Working with plastic film is one way to approach the way robotic matter works, and when it’s time for three-dimensional figures, heating wires could be used to construct in three directions. Wouter van der Wijngaart says that this resembles what we see in human being’s bloodstream and nerves
“One of the challenges is to heat up and cool down the material quickly enough. We are looking here at how nature works,” he says. “For instance, how humans sweat and how blood can transfer heat and cold in the body.”
The human body is an excellent example when it comes to how Robotic Matter is to be created, he says. It is easy to think that the material should consist of many millions of building blocks, each equipped with a small computer that can communicate with all the others. However, van der Wijngaart says, it doesn’t actually work like that.
“The human body is made up of trillions and trillions of cells. Not every cell is smart in and of itself. The same is true for robotic matter. The dream is of course to build a Terminator , but you have to start somewhere. With something smaller. One first application might possibly be plastic packaging for grapes. But I think we can achieve a two-dimensional Terminator as soon as within a few years.”
Sustainability is an important part of Robotic Matter. So the project is also taking aim at the substantial amounts of energy needed in order to recycle plastic, which today has to be melted at 300C and reformed using pressure. In the case of grape packaging in Robotic Matter, temperatures of no more than about 70Care needed in the process .

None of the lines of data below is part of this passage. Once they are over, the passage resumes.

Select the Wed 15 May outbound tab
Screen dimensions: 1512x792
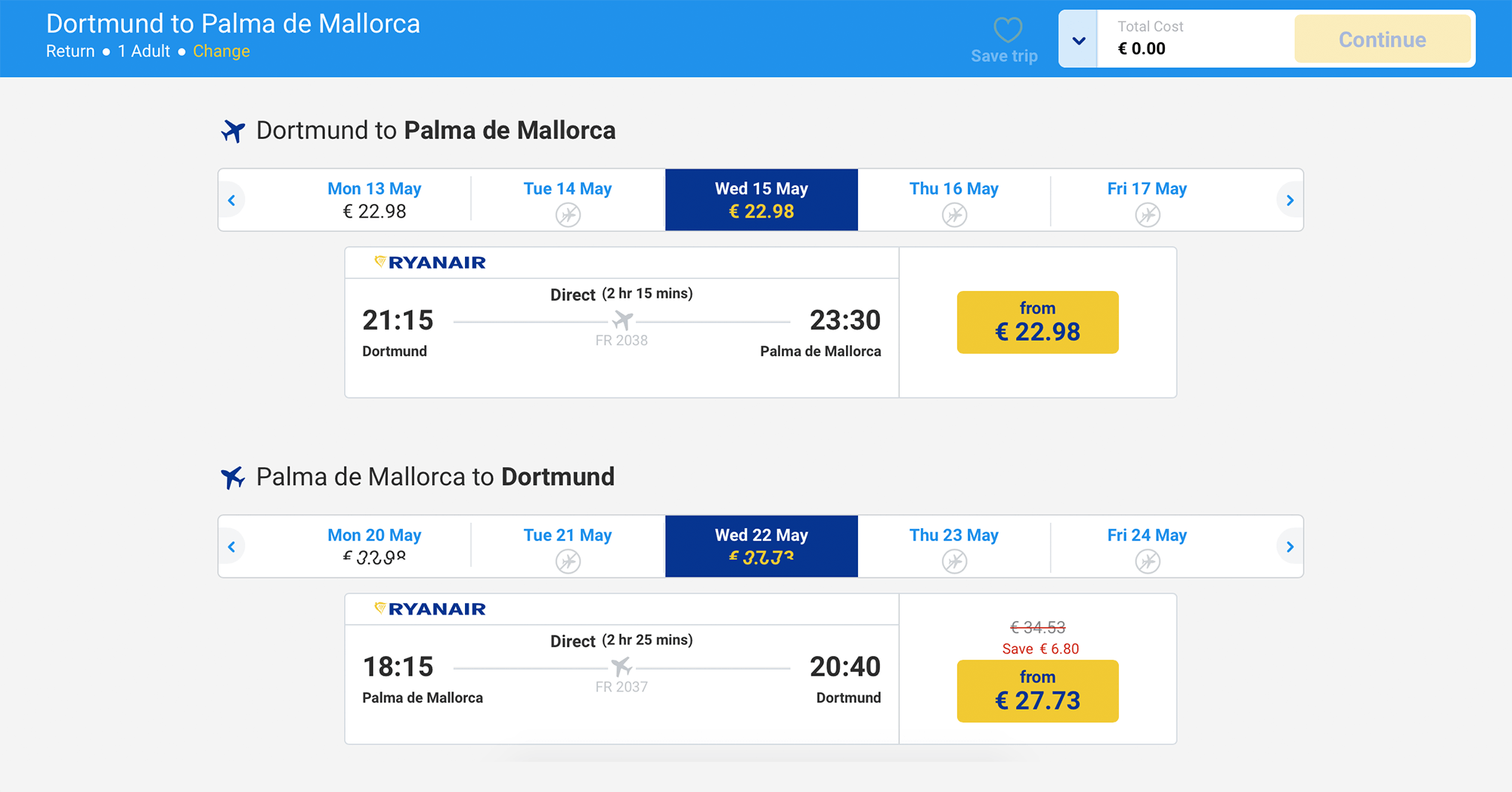[761, 200]
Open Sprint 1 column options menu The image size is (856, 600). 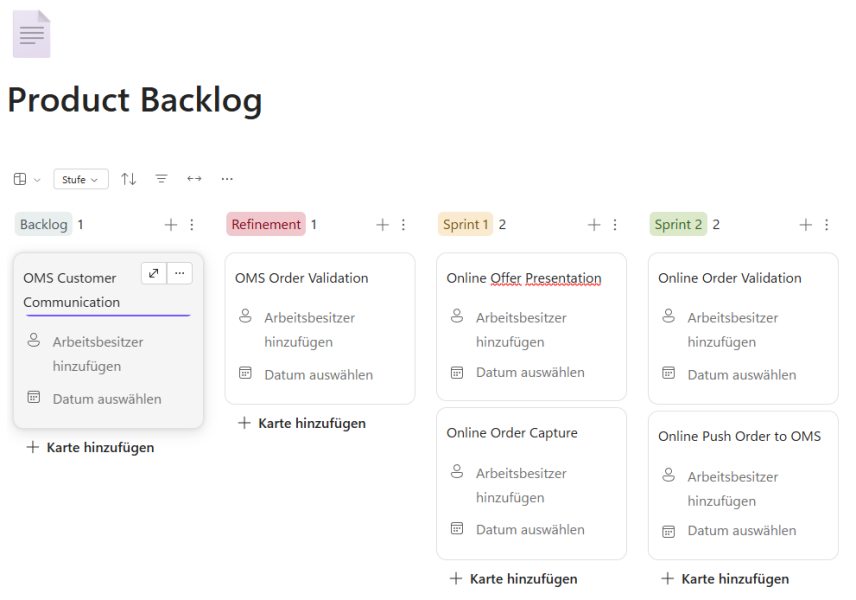615,225
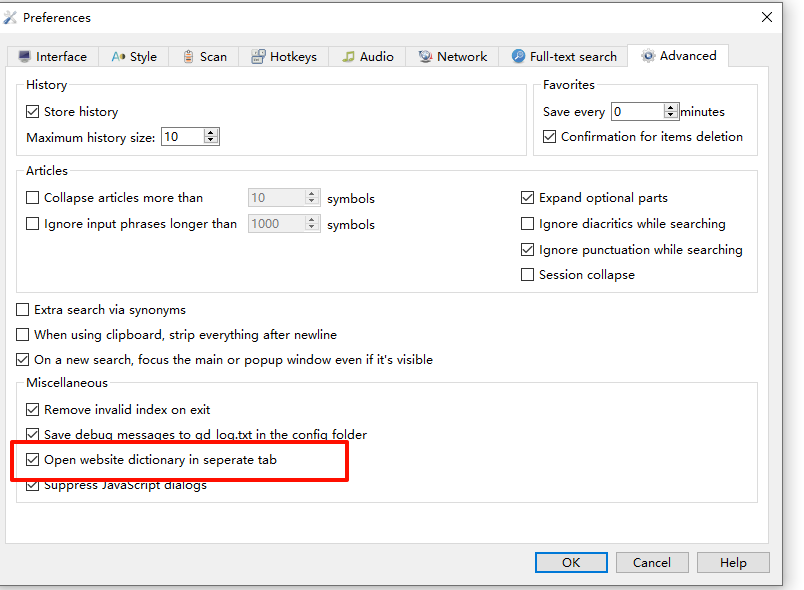Viewport: 804px width, 590px height.
Task: Enable Extra search via synonyms
Action: click(23, 310)
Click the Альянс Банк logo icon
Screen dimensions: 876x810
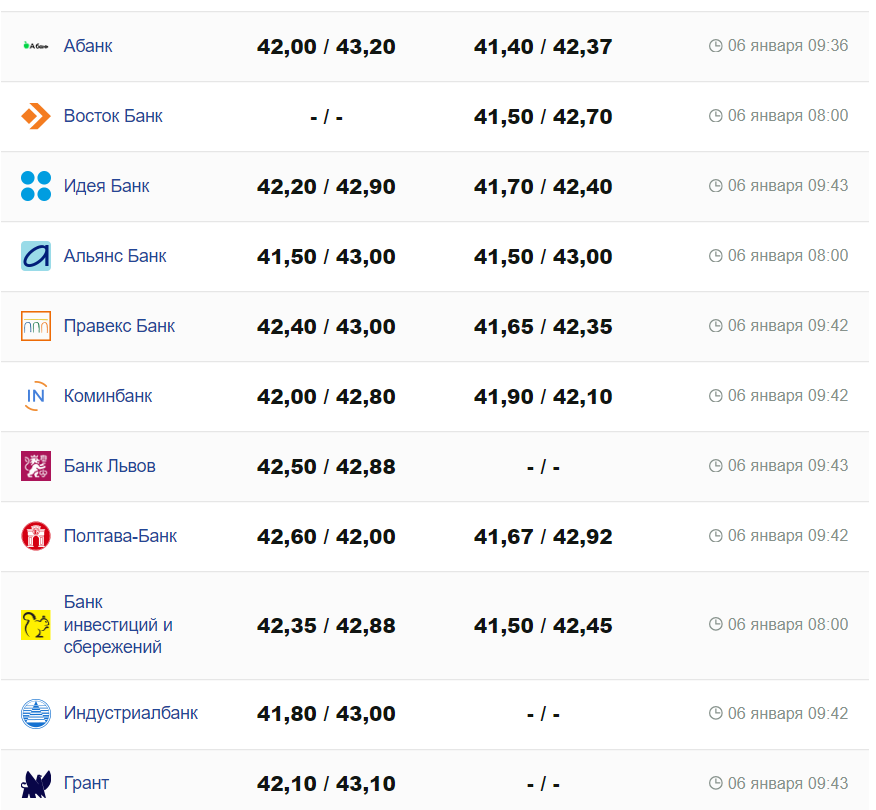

When recycling plastic, the chains of plastic molecules are weakened. On average plastics can be recycled at most about three times. By contrast, van der Wijngaart says, “Robotic materials, in theory, can change shape as many times as one likes.”
Van der Wijngaart reports that he and KTH Professors Ulrica Edlund and Danica Kragic-Jensfelt have so far received funding for one year of research work. Meanwhile, they have high hopes for continued funding for at least another five years.